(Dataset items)
________________

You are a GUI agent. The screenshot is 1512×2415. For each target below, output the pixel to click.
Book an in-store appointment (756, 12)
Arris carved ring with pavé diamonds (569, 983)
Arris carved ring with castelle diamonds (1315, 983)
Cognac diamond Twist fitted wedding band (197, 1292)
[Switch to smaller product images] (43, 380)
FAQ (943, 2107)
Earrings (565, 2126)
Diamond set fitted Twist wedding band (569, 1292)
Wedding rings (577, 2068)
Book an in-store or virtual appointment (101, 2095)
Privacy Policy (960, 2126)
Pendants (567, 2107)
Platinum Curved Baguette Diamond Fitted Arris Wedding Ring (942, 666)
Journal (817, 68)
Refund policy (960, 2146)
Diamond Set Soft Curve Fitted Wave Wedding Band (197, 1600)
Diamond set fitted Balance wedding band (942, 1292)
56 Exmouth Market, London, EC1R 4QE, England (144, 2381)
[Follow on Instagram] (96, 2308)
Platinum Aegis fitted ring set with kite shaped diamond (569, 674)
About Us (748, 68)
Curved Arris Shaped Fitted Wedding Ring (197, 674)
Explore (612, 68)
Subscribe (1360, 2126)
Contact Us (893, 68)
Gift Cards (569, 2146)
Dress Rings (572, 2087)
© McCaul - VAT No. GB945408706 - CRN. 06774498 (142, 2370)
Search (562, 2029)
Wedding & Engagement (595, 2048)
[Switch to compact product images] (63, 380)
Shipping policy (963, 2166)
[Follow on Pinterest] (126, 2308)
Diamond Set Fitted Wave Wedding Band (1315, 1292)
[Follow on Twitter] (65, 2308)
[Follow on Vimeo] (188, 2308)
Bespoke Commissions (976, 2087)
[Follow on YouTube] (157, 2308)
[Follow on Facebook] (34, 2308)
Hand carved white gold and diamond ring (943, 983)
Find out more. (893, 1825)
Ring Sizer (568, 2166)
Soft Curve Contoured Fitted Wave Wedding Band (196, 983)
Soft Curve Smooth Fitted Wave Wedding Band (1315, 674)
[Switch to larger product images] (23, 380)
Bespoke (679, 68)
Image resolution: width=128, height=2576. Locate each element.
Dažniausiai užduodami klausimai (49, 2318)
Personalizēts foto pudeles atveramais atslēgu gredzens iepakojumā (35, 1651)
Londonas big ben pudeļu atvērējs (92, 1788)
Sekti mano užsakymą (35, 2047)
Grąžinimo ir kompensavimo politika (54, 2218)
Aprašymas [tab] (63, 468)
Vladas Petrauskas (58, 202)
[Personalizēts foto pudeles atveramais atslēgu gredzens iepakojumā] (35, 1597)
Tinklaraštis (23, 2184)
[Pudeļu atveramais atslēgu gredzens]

________________

▸ **Your objective**:
The response must hold only the lines above from the line with "[Switch to compact product images] (63, 380)" through the line with "Tinklaraštis (23, 2184)", each copied exactly, both ends kept.

▸ **Answer for this exercise**:
[Switch to compact product images] (63, 380)
Shipping policy (963, 2166)
[Follow on Pinterest] (126, 2308)
Diamond Set Fitted Wave Wedding Band (1315, 1292)
[Follow on Twitter] (65, 2308)
[Follow on Vimeo] (188, 2308)
Bespoke Commissions (976, 2087)
[Follow on YouTube] (157, 2308)
[Follow on Facebook] (34, 2308)
Hand carved white gold and diamond ring (943, 983)
Find out more. (893, 1825)
Ring Sizer (568, 2166)
Soft Curve Contoured Fitted Wave Wedding Band (196, 983)
Soft Curve Smooth Fitted Wave Wedding Band (1315, 674)
[Switch to larger product images] (23, 380)
Bespoke (679, 68)
Image resolution: width=128, height=2576. Locate each element.
Dažniausiai užduodami klausimai (49, 2318)
Personalizēts foto pudeles atveramais atslēgu gredzens iepakojumā (35, 1651)
Londonas big ben pudeļu atvērējs (92, 1788)
Sekti mano užsakymą (35, 2047)
Grąžinimo ir kompensavimo politika (54, 2218)
Aprašymas [tab] (63, 468)
Vladas Petrauskas (58, 202)
[Personalizēts foto pudeles atveramais atslēgu gredzens iepakojumā] (35, 1597)
Tinklaraštis (23, 2184)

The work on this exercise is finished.